---- Document segment

Sunday, 13 May 2012

Quantum minefields

I recently attended the Society for Psychical Research study day on theories that might explain psychic phenomena. One theme was that certain interpretations of quantum theory apparently suggest that conscious observers participate in some way in the outcome of quantum experiments. Brian Josephson, a Nobel prize winner and one of the speakers, recommended one particular paper that I was keen to read, as I’m supposed to be writing a review of the event, but I freely admit to finding the ins and outs of the metaphysics of quantum theory (1) rather technical and (2) often confusing and even contradictory.
The paper concerned is John Archibald Wheeler’s ‘Law Without Law,’ in which he speculates fairly extensively upon the meaning of experiments whose implications were disputed by Bohr and Einstein in the 1920s. (For clarity – and because I must admit to having difficulty fully grasping the ins and outs of both the experiment and the theory behind it – I recommend that the interested reader reads Wheeler’s full description of the beam-splitter experiment in his paper, and in addition the Wikipedia entry on subsequent experimental confirmations. I apologise in advance if I’ve misinterpreted this material; any physicists are welcome to suggest corrections.)

Wheeler’s paper begins with Bohr’s observation that in quantum experiments “No elementary phenomenon is a phenomenon until it is a registered (observed) phenomenon” (quoted in Wheeler, 1983, p. 184). The answers we get from experiments, Bohr emphasised, are dependent upon the questions asked, the specific experimental set up and the decisions made by the observer. Another way of putting this is that the entities discussed in quantum theory are so strange that Bohr thought that we cannot discuss them outside of the context of the experiments in which their effects are observed (Midgley, 1992). Bohr’s approach distressed Einstein because it seemed to conflict with the idea that the universe exists independently of our observations of it. This is because what was observed in an experiment seemed dependent upon the choice of experimental arrangement.

As Wheeler acknowledged, the notion that the observer helps in some fashion to bring about the observed phenomenon has more than a passing resemblance to idealism, or Bishop Berkeley’s observation that ‘to be is to be perceived.’ However, Wheeler went on to claim that the situation in quantum theory differs to Berkeley’s Idealism because whilst everyday observations involved myriad quantum processes, these experiments only involved individual ones. If one observes a tree, then there are so many quanta that there is an illusion of stability.

But Wheeler goes on to compare the quantum problems with those of a tree falling in a forest, and the question of whether the fall occurs if there isn’t someone there to observe it. Even if we are absent, a fallen tree will leave indications of its fall in ‘impact points, ground dislocations and acoustic records’ (p. 187). As Wheeler goes on to say, ‘anything macroscopic in the past makes… a rich fallout of consequences in the present.’ (p. 187). And in the case of the tree, the large numbers of quanta mean that observation ‘can hardly be said to influence the event observed.’ Wheeler is stressing here the difference between observations made in quantum experiments with those made in everyday life. In the former case, one is dealing with single quanta, but in the latter, the large numbers of quanta wipe out these observer dependent effects.

--------
---- Supplied material

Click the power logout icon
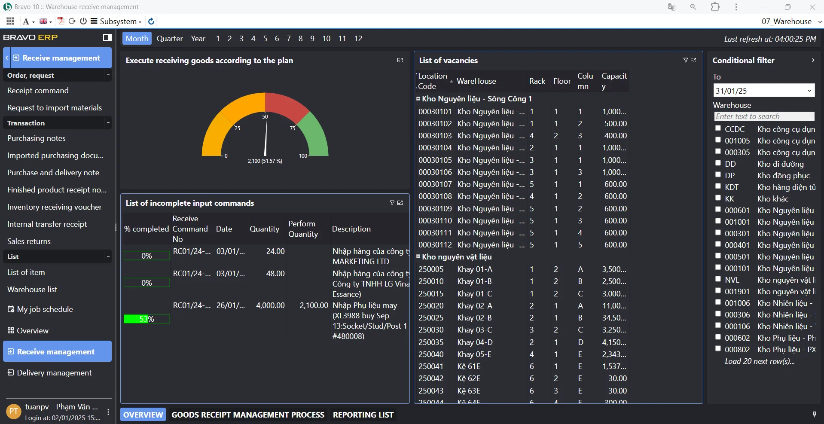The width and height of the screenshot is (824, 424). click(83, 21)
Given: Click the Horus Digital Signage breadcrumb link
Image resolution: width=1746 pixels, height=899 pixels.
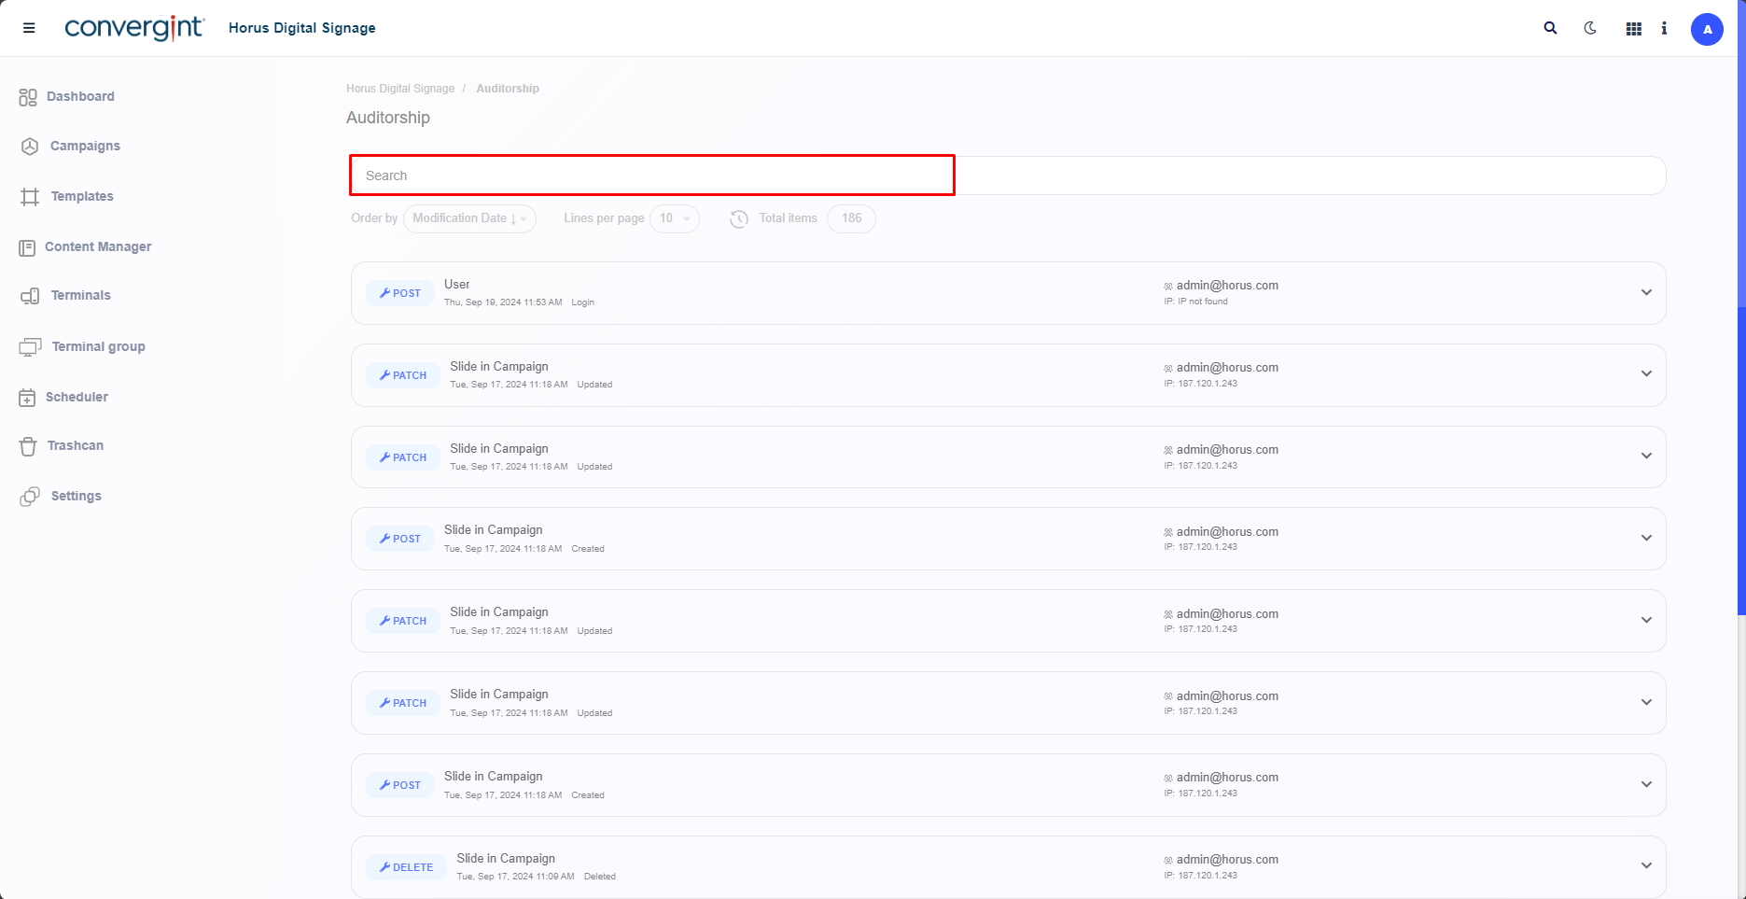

--------

Aim –
From the post on quantum theory and observation, set down the stretch from "But Wheeler goes" through "observer dependent effects." word for word.

Finished task –
But Wheeler goes on to compare the quantum problems with those of a tree falling in a forest, and the question of whether the fall occurs if there isn’t someone there to observe it. Even if we are absent, a fallen tree will leave indications of its fall in ‘impact points, ground dislocations and acoustic records’ (p. 187). As Wheeler goes on to say, ‘anything macroscopic in the past makes… a rich fallout of consequences in the present.’ (p. 187). And in the case of the tree, the large numbers of quanta mean that observation ‘can hardly be said to influence the event observed.’ Wheeler is stressing here the difference between observations made in quantum experiments with those made in everyday life. In the former case, one is dealing with single quanta, but in the latter, the large numbers of quanta wipe out these observer dependent effects.